**What to do:**
Starting with the line that contains "Close the Update Account Details dialog", repeat exactly every line through the last one in the records below, and leave out the pictures.

[Start of section]

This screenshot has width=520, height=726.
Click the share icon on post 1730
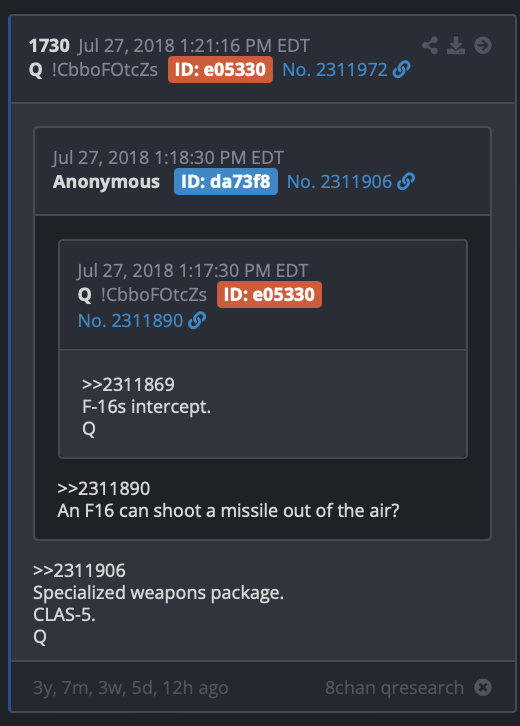click(430, 45)
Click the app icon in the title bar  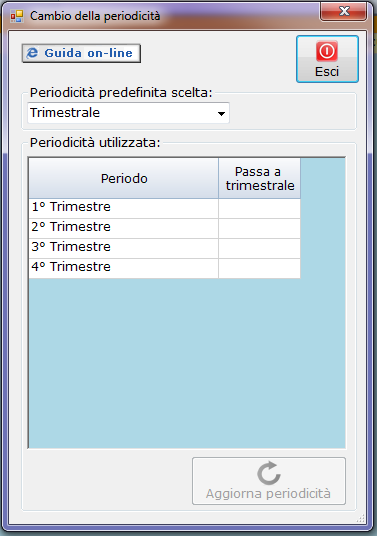16,16
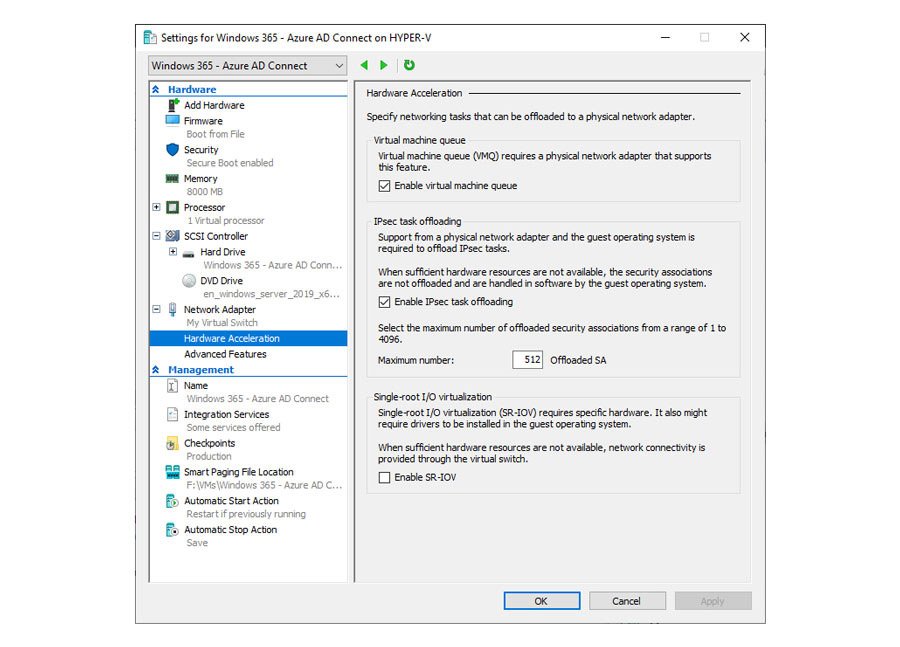The height and width of the screenshot is (647, 900).
Task: Collapse the Hardware section chevron
Action: coord(158,89)
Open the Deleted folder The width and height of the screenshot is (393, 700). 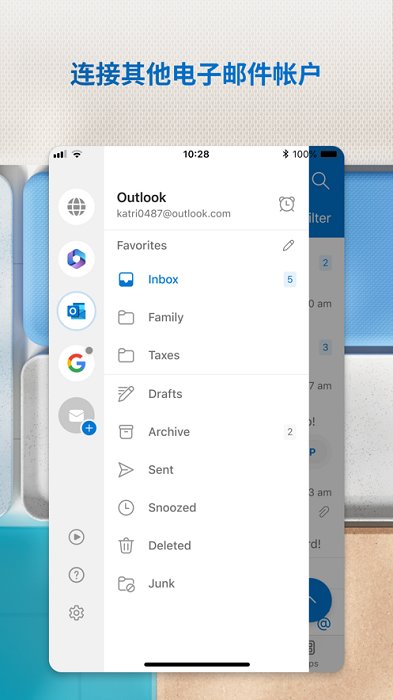[206, 546]
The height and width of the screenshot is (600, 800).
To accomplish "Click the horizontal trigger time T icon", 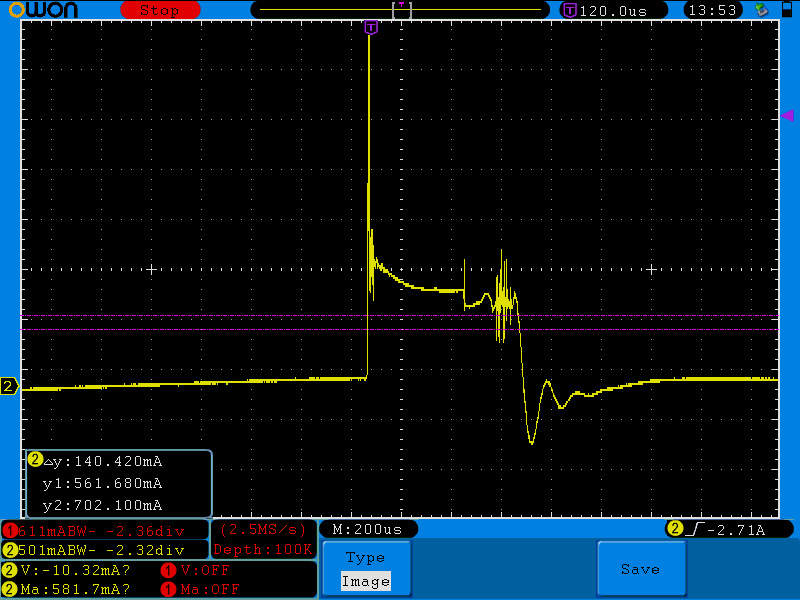I will click(570, 10).
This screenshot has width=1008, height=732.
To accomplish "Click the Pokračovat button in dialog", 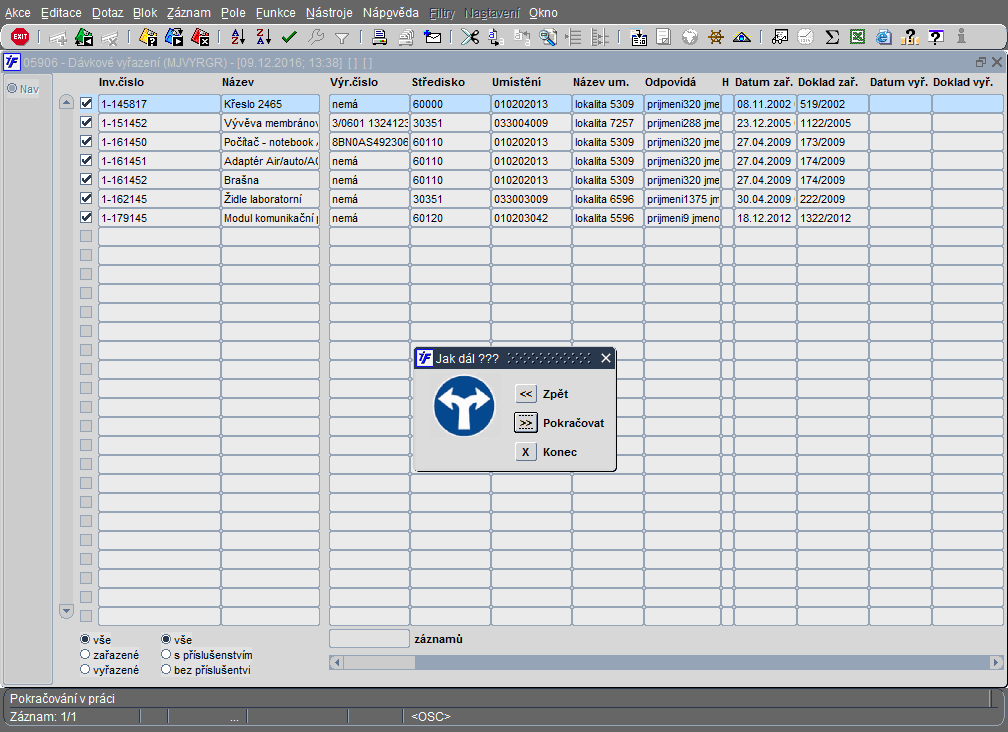I will [526, 423].
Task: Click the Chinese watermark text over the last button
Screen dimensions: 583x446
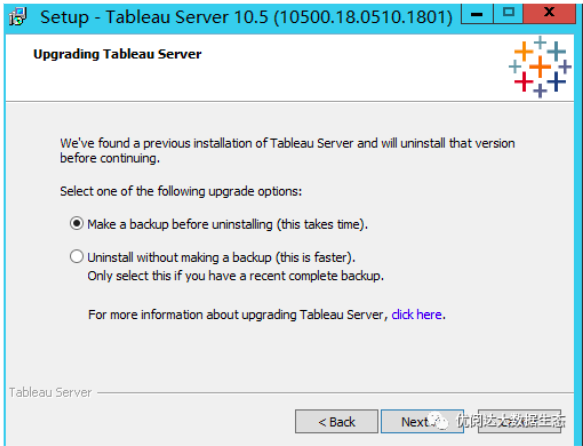Action: [511, 421]
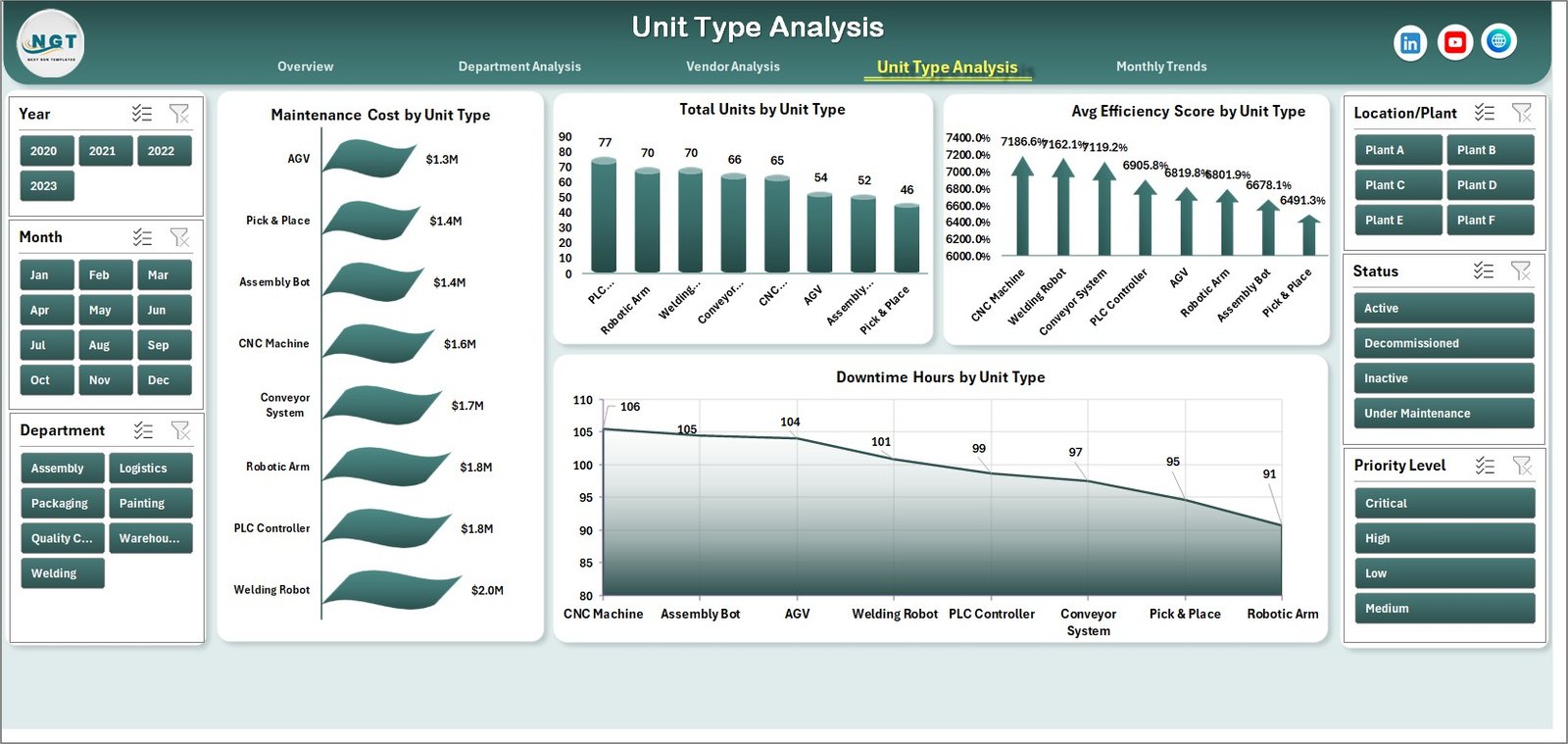Switch to the Overview tab
1568x744 pixels.
pyautogui.click(x=305, y=67)
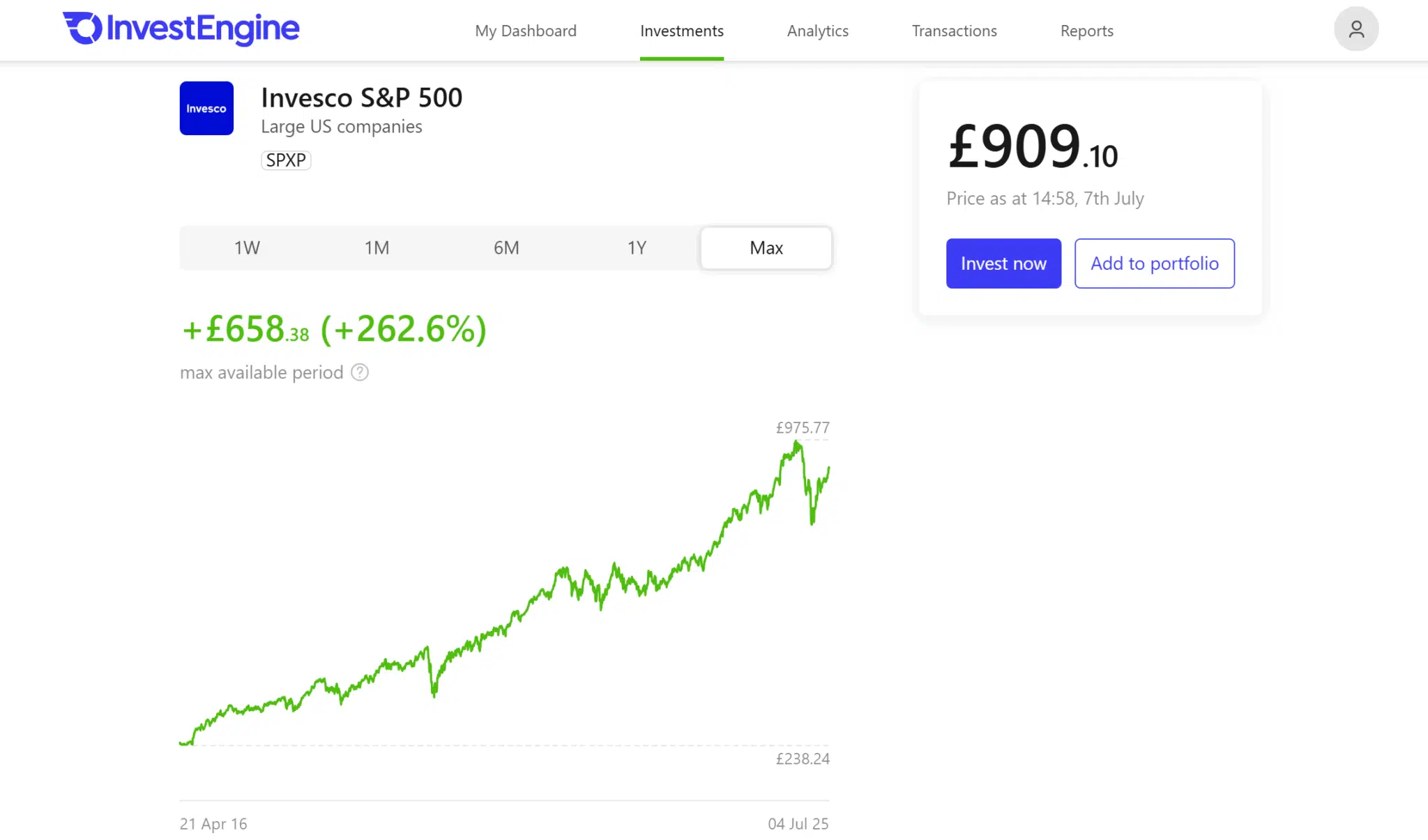
Task: Select the Investments tab
Action: (x=681, y=31)

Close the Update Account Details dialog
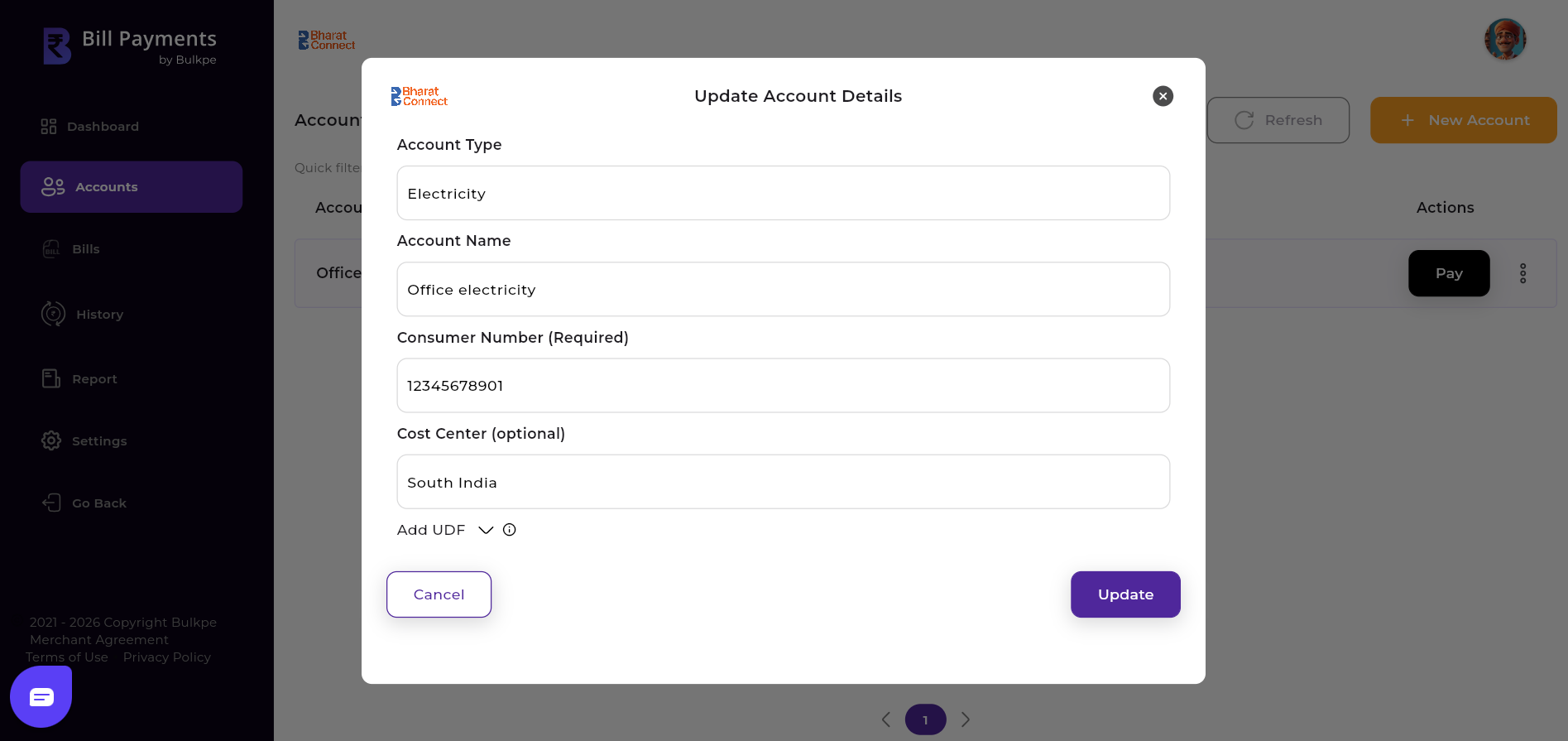pyautogui.click(x=1163, y=96)
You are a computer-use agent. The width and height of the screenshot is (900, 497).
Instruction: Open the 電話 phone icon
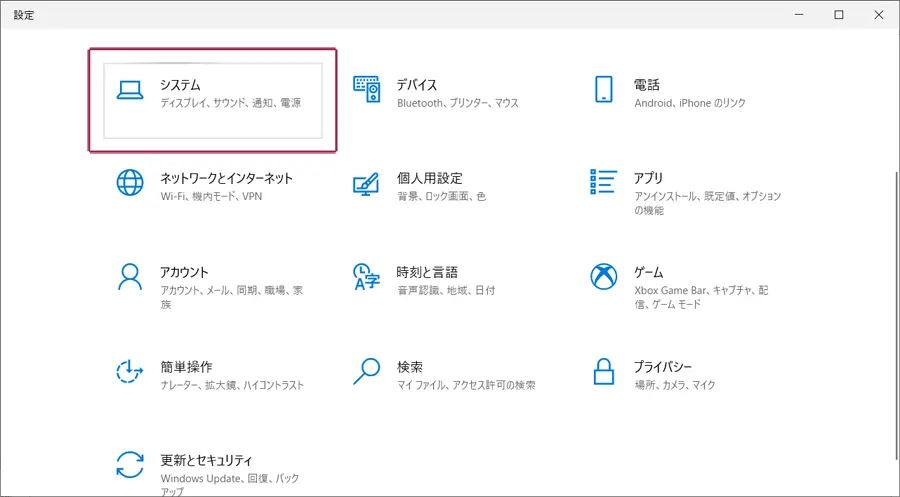tap(604, 89)
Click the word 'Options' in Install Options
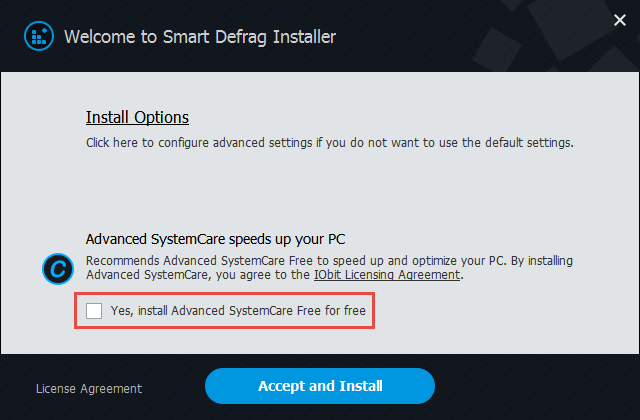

[End of section]

**Response below:**
Close the Update Account Details dialog
pyautogui.click(x=1163, y=96)
You are a computer-use agent. The width and height of the screenshot is (900, 497).
Instruction: Open the 電話 phone icon
tap(604, 89)
Click the word 'Options' in Install Options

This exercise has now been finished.